China is confronted with many difficulties, but it has two main problems: one is how to deal with the 4 trillion worth of investments, and the second is how to correctly understand the financial crisis. Other difficulties will basically be solved when these two problems are settled. This article attempts to employ this mode of thinking to “feel the pulse” and “give prescription” for China.
It is very difficult to ascribe the current economic predicaments to the financial crisis. A review of the course of economic growth in China will find that we have been taking the path of “high investment”, “high growth”, “high energy consumption” and “low efficiency”, which can be justly called a “bubble economy”. If this model is continued, including “maintaining the 8% growth rate” because of employment and stability considerations in the current period, there will be more trouble. There are apparent defects at the industrial level and structure of China: enterprises’ lack core competitiveness, scientific and technological progress is inadequate, management and labor quality is poor, the environment is being polluted, and resources are wasted. That is to say, even if no problems occur this time, a disaster will be inevitable in the future. I strongly agree with the practice of Guangdong’s Wang Yang to eliminate backward industries by using the financial crisis to squeeze out the economic bubble. We should be aware that there are too many “hidden rules” and “blindness” in project investment and decision-making in China. Tuft-hunting and black box operations are the rules for “success” of an enterprise, and various supervision and management systems are either absent or exist in name only.

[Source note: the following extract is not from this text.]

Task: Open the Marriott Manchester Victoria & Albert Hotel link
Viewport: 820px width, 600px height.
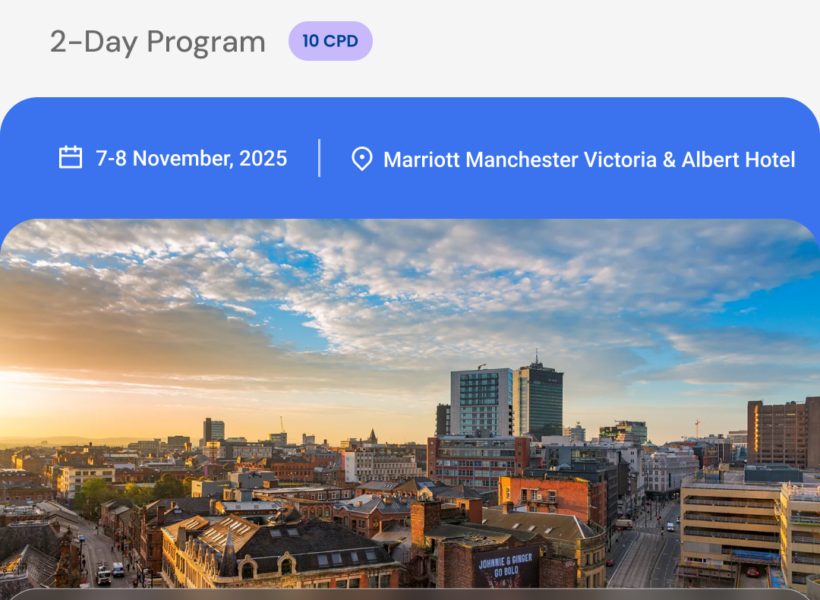Action: point(589,159)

There are some prevailing views among the people, for example, that “one half of project investment has entered some individuals’ pockets”, and “money comes when you bribe the government”. Though such views cannot be simply judged correct or incorrect, from the large amount of corruption cases in recent years, we can see that these problems are indeed very serious. No doubt, the NDRC, the ministries of environmental protection, science and technology, national land and cultural heritage all participate in project planning or approval. However, in actual operation, local governments “crave for greatness and success” and successively launch “face projects”. Some interest groups use administrative procedures to “encircle money” or protect their legitimacy. This leads to strange and even absurd results of many projects, despite “demonstration at each level and control at each step” from conception, planning, design, project initialization to implementation. For example: China holds a large amount of US national debt, joining the US Blackstone Fund and Morgan Stanley, global resource investment and recent M & A of Billiton. How did such ideas emerge? Who on earth made the decisions? “Every year we reflect on our mistakes” yet “every year we make mistakes despite reflection.” For a government that talks about responsibility, isn’t it time to re-examine itself?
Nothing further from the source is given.